= Chok, Gujarat =

Village in Jesar Taluka of Bhavnagar district, Gujarat, India

Chok is a village in Jesar Taluka of Bhavnagar district, Gujarat, India. It is a former petty Rajput princely state.

==History==
Historically, Chok was one of many princely states in Gohelwar prant, under the colonial authority of the Eastern Kathiawar Agency, including a second village and ruled by Sarvaiya Rajput Chieftains. It was situated in the sab-division of the province known as Und Sarvaiya. It was the head-quarters of an Agency thana.

== Geography==
It situated on the south bank of the river Shatrunji and is about ten miles south-south-west of Palitana.

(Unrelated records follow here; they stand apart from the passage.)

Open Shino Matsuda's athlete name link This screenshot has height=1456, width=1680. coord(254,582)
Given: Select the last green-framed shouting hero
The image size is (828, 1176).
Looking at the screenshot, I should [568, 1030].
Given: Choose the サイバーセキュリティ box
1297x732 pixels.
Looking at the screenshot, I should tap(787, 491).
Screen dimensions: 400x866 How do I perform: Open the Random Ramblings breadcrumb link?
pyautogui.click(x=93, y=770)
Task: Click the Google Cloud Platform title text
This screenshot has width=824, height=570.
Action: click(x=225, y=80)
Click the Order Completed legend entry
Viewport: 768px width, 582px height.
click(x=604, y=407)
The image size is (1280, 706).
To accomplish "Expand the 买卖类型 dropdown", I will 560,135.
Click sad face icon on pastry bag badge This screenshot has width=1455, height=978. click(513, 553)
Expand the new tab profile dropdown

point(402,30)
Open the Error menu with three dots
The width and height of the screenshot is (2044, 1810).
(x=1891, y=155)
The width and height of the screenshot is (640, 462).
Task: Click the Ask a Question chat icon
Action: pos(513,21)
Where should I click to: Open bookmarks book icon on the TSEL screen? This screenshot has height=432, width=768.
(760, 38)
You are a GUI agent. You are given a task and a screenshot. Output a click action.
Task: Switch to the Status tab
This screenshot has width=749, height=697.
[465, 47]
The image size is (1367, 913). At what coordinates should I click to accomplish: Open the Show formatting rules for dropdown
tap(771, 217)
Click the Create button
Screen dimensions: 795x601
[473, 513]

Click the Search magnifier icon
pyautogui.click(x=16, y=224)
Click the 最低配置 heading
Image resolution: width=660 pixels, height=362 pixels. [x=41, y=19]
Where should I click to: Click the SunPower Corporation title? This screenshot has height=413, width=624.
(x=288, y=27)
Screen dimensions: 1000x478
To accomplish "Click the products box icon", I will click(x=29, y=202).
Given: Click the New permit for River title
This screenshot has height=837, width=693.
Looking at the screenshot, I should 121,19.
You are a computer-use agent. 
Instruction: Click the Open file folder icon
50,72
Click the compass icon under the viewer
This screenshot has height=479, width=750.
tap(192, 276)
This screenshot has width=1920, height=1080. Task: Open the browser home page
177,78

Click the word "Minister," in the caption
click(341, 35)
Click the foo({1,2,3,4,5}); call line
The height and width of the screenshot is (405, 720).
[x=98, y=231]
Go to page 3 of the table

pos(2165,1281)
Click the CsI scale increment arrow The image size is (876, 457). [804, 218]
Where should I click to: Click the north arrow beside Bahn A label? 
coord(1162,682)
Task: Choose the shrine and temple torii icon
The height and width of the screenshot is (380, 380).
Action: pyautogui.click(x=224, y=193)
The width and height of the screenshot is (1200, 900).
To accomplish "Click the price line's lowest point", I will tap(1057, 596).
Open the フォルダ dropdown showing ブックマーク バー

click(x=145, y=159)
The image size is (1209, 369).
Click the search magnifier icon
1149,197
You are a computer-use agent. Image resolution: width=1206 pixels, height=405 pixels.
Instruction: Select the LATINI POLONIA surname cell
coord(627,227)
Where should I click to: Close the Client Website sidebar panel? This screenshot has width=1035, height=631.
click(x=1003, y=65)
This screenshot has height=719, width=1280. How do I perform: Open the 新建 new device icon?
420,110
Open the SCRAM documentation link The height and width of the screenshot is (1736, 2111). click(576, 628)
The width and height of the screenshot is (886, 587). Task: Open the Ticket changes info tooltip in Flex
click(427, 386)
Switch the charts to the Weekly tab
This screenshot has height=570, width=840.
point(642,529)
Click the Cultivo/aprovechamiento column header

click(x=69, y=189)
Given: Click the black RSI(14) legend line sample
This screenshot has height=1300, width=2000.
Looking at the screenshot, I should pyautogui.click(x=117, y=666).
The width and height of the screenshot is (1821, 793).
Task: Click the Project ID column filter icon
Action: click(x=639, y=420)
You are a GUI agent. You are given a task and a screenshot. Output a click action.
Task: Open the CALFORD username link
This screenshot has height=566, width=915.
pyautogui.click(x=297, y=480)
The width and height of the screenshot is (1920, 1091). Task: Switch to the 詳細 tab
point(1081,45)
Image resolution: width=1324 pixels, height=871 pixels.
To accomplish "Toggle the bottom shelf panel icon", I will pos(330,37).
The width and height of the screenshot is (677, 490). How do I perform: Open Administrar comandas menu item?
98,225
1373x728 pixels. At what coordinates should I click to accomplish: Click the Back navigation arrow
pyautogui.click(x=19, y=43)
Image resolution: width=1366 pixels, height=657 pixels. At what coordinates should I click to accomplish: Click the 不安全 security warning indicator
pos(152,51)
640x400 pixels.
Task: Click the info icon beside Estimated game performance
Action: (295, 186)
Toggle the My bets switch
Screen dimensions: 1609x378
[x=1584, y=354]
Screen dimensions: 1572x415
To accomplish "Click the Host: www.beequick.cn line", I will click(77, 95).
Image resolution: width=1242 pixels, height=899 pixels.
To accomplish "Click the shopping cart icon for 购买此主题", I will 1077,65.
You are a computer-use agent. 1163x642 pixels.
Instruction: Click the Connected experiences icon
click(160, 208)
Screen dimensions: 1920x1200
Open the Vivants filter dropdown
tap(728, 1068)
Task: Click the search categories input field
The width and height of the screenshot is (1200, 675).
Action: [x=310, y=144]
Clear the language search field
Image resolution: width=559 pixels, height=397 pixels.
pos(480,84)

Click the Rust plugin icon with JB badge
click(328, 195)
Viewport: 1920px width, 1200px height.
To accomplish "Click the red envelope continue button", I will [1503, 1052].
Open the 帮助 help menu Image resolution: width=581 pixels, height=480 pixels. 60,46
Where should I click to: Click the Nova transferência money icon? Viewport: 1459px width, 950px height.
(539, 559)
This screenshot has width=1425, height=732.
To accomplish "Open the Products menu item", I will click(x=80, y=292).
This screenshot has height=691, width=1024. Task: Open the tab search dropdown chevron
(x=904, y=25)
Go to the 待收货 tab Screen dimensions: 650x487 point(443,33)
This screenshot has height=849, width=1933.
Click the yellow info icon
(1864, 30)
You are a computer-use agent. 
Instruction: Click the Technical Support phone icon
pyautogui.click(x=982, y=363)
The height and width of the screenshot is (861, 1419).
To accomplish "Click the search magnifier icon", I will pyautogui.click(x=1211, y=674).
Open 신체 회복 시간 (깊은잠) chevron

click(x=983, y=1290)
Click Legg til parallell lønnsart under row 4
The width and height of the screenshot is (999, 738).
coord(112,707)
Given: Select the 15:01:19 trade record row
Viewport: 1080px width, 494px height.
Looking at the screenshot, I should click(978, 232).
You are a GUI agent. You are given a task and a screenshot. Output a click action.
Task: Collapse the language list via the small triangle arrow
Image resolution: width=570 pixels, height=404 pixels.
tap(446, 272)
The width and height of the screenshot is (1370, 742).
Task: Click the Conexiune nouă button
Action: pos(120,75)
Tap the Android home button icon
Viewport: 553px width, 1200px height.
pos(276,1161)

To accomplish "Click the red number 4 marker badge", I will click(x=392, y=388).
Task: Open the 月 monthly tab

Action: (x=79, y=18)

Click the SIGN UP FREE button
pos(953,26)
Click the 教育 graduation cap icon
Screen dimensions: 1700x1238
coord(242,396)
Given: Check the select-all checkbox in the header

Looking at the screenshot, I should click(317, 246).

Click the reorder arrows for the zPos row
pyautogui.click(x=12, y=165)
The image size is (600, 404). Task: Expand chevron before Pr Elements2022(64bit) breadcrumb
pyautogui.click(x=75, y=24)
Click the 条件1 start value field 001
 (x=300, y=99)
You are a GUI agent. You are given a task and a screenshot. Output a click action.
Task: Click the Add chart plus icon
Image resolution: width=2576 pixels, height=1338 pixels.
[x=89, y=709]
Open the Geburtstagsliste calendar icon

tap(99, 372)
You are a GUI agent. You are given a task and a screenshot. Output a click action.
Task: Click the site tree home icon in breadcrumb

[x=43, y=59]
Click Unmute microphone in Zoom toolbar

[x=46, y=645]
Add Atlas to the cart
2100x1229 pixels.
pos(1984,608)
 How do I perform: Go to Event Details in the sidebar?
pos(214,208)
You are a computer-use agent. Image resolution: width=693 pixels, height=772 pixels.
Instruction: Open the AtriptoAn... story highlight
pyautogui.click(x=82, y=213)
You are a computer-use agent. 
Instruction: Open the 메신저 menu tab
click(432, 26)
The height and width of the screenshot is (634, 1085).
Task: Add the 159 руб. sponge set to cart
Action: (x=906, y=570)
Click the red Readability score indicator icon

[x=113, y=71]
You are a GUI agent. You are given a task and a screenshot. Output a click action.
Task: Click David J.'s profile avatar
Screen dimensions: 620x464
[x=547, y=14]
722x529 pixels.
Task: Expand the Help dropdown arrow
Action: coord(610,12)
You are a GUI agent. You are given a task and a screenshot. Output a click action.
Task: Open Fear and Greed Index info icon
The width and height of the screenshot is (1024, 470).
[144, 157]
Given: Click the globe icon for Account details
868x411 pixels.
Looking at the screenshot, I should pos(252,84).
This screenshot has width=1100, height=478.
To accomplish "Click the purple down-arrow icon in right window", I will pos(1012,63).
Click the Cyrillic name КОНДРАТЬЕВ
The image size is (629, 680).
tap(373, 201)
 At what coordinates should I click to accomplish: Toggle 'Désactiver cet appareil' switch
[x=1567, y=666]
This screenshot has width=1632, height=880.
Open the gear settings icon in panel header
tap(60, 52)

Immediately opposite to Chok on the opposite side of the river is the Lonch hill, 1426 feet high, called in Jain literature Hastagiri. The Kamlo hill over Boda-no-nes is three miles distant to the south-east. It is called Kadambgiri in the Jain annals and is 1330 feet high and is surmounted by a small temple.

==Demographics==
The population of which according to census of 1872 was 1163 and according to that of 1881 1264 souls. In 1901, it had population 1,213, yielding a state revenue of 6,800 Rupees (nearly all from land), paying a tribute of 417 Rupees, to the Gaekwar Baroda State and Junagadh State.